Seanad debates
Tuesday, 14 October 2025
An tOrd Gnó - Order of Business
2:00 am
Sarah O'Reilly (Aontú)
I want to raise a concerning development regarding the hormone replacement therapy, HRT, scheme. Recently, the Chair of the Oireachtas health committee has been pushing to expand the free HRT scheme to include trans women. This totally ignores the difficulties and struggles of biological women who are going through the menopause. It is deeply misleading to suggest that excluding trans women is discrimination. The medical purpose of this scheme is to support menopausal women. Our healthcare resources should be directed where there is a need, not where ideology demands they should go. There is a question of when and where this constant pushing of ideology will end. What is next? Are we going to fight for biological men to have access to free smear tests?

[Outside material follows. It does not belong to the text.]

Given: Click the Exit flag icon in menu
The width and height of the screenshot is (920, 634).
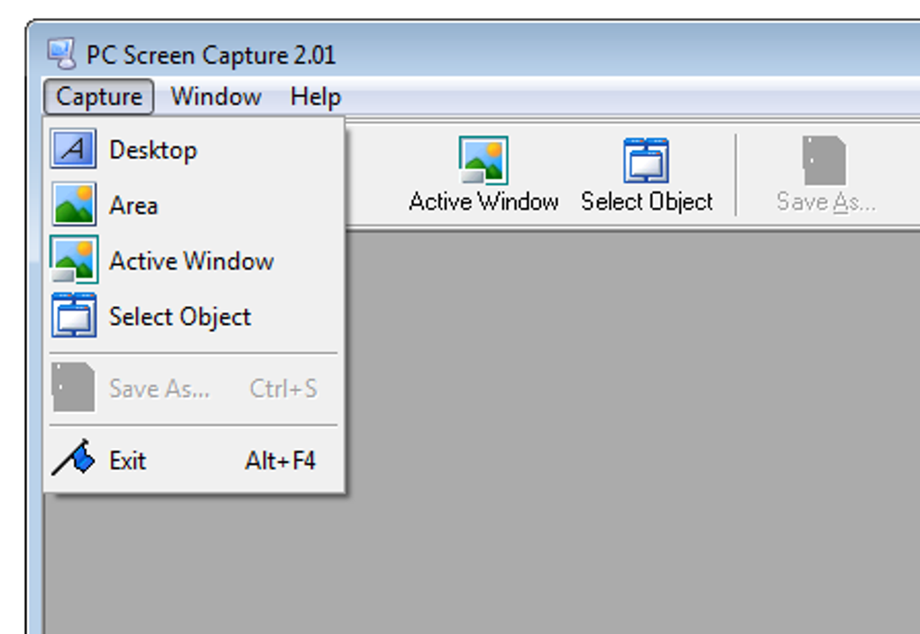Looking at the screenshot, I should (x=73, y=460).
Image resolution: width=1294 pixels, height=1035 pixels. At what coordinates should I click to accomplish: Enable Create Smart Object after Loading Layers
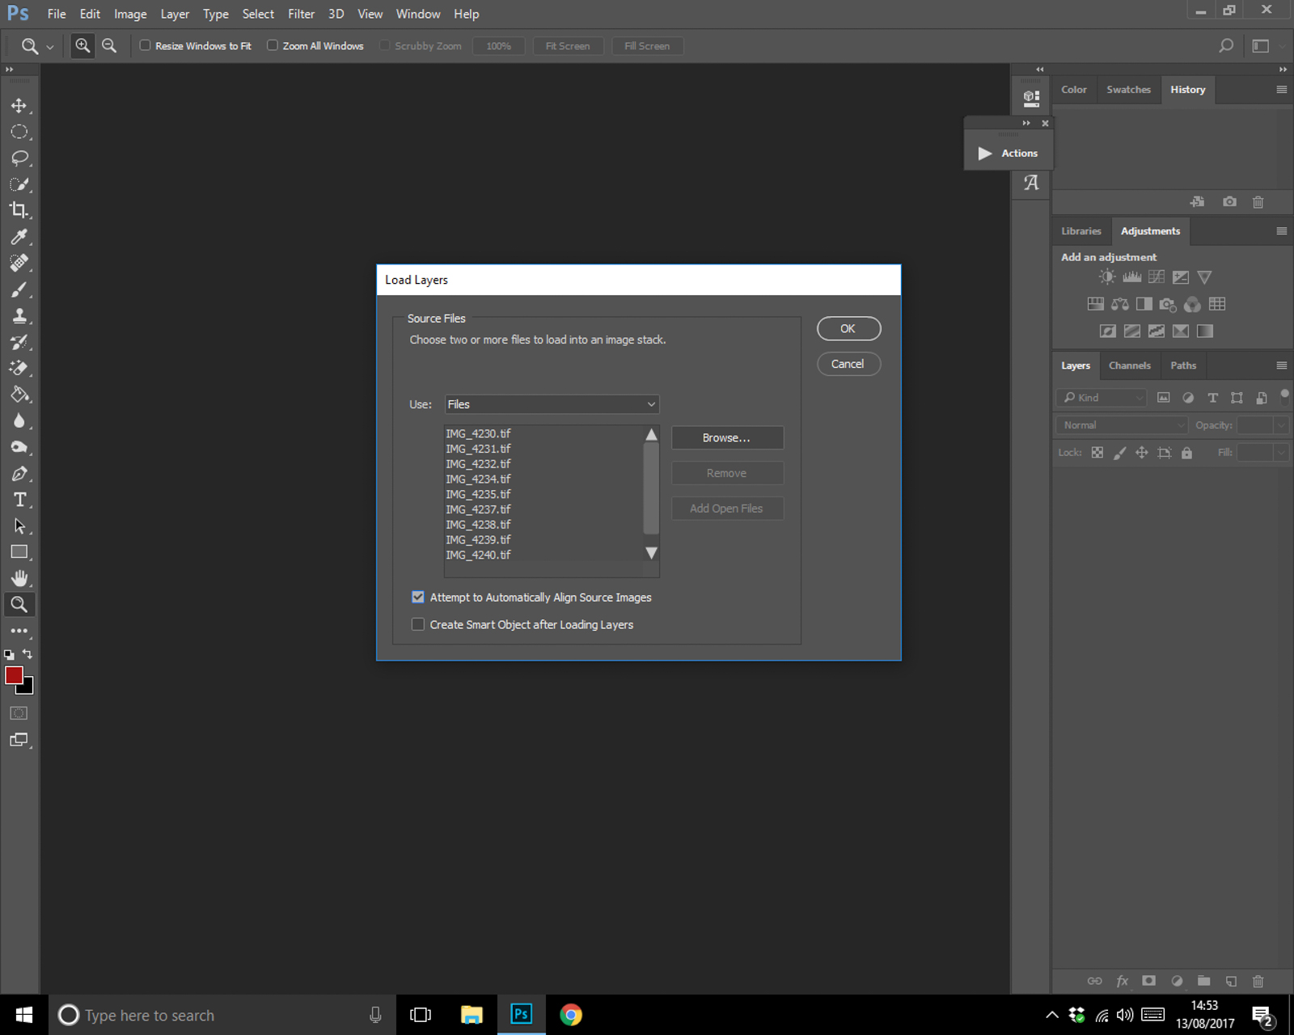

The whole purpose of the HRT scheme was a recognition of the difficulties women face as they go through menopause. We currently have 740 waiting lists for endometriosis surgery. We have women across the country on waiting lists who are desperate to see gynaecologists. Worryingly, there is a 12% negative difference in the five-year survival chances for women diagnosed with breast cancer in public hospitals versus those diagnosed in private hospitals. This is life-threatening to people around the country, and it is disappointing that the focus by other parties is not on these issues. They prefer to campaign to abolish the Dáil prayer or for HRT to be prioritised for trans women or for legislation relating to non-binary people. This push goes hand in hand with the replacement of terms like "breastfeeding" with "chestfeeding" and "mothers" with "pregnant people". We are told again and again that this is inclusion. In truth, however, it is a total erasure of women, of who we are and of what we are as women.
This is not about excluding anyone from compassionate care. It is about ensuring that our policies protect the most vulnerable and that decisions are guided by facts, not by pressure from activist organisations. Women deserve dignity, respect and healthcare that acknowledges who we are, not language and legislation that seek to erase us.